Let $y'(x)+y(x) g'(x)=g(x) g'(x)$, $y(0)=0, x \in R$, where $f'(x)$ denotes $\frac{d}{d x}(f(x))$ and $g(x)$ is a given non-constant differentiable function on $R$ with $g(0)=g(2)=0$. Then the value of $y(2)$ is

0

We have,

$\frac{d y(x)}{d x}+g'(x) y(x)=g(x) g'(x)$

This is a linear differential equation with integraint factor $e^{g(x)}$. So, its solution is given by

$y(x) e^{g(x)} =\int e^{g(x)} g(x) g'(x) d x+C$

$\Rightarrow y(x) e^{g(x)} =e^{g(x)}\{g(x)-1\}+C$        .....(i)

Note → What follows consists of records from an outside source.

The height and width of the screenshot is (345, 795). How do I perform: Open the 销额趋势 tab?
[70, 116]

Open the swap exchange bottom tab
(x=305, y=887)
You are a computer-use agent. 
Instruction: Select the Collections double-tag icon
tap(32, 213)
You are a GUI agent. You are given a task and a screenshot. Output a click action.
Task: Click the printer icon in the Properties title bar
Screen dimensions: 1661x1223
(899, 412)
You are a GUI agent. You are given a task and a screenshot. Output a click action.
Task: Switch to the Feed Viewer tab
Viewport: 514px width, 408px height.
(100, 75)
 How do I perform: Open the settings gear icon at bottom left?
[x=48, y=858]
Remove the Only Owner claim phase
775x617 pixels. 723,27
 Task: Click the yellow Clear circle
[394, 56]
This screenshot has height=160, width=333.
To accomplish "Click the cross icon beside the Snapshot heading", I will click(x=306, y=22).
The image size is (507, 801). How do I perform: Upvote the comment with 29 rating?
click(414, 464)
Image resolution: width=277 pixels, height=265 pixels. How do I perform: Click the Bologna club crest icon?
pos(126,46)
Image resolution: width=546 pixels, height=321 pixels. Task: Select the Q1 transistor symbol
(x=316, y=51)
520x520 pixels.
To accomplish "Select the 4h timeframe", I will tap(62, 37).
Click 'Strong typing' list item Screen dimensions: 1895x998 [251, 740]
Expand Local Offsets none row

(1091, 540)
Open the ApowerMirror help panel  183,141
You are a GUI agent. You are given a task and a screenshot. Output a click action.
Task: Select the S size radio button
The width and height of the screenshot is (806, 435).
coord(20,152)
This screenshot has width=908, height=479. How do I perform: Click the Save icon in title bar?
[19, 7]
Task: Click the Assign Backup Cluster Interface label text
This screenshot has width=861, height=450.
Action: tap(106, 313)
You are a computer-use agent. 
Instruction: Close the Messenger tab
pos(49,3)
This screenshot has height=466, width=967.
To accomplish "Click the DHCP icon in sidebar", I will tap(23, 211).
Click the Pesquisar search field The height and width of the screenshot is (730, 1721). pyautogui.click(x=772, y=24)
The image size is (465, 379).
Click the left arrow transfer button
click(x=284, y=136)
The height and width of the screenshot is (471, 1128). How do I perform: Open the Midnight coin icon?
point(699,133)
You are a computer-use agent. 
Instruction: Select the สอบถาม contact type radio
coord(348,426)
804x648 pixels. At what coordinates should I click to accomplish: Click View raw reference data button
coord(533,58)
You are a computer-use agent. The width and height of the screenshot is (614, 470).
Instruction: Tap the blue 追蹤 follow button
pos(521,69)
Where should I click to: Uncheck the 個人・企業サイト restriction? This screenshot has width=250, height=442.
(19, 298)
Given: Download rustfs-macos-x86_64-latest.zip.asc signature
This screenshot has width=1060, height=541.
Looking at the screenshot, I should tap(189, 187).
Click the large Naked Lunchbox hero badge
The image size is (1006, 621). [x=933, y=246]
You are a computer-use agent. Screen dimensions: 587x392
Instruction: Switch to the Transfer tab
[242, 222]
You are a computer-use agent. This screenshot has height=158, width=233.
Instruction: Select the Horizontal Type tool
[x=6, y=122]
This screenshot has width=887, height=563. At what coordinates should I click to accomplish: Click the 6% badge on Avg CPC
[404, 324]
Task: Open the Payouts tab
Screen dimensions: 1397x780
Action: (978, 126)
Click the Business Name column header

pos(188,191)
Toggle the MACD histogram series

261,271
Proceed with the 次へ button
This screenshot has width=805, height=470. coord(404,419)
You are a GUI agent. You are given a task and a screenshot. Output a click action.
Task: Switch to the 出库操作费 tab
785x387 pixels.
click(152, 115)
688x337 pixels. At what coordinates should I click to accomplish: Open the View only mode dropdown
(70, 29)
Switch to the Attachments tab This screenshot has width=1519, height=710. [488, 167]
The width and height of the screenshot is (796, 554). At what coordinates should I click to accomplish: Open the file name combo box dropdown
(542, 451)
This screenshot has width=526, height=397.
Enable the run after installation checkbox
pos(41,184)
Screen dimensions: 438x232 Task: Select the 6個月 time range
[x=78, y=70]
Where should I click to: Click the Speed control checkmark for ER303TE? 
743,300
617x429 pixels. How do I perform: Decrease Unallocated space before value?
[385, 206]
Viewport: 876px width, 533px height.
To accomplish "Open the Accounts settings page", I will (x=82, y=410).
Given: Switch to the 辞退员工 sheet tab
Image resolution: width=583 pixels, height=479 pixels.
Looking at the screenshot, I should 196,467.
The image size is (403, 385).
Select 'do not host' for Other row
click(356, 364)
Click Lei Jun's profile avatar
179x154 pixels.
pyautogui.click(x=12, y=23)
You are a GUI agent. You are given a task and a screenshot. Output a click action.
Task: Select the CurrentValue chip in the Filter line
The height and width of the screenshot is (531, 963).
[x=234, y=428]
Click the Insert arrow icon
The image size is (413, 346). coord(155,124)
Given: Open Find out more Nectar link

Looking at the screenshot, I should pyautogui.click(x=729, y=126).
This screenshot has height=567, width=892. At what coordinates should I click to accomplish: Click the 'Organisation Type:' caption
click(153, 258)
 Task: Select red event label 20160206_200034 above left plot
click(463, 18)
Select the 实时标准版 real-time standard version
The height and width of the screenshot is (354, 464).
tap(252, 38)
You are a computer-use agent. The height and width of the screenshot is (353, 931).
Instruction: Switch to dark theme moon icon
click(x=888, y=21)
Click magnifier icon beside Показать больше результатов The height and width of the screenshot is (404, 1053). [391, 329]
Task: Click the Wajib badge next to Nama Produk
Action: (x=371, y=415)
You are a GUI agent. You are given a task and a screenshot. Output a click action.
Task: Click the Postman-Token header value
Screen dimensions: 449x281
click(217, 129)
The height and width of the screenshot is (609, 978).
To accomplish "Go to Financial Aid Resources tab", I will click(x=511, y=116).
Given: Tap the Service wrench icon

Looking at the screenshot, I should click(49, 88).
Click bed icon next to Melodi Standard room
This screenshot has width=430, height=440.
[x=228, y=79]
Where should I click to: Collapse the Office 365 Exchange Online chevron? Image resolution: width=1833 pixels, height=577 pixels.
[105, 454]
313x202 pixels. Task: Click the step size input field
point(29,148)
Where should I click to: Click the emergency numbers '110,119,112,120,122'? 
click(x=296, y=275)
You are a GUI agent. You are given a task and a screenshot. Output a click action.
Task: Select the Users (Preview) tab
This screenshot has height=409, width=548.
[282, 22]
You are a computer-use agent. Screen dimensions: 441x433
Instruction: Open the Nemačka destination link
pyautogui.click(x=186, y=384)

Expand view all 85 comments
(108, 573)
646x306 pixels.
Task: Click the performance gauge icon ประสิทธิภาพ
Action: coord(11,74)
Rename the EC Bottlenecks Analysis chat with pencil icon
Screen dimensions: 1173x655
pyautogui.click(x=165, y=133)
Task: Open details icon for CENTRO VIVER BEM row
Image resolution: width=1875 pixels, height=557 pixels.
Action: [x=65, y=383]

It is given that $y(0)=0$ and $g(0)=0$

∴  $0=e^0(0-1)+C \Rightarrow C=1$

Putting $C=1$ in (i), we get

$y(x) e^{g(x)}=e^{g(x)}\{g(x)-1\}+1$

Putting $x=2$, we get

$y(2) e^0=e^0(0-1)+1 \Rightarrow y(2)=0$             [∵ g(0) = 0]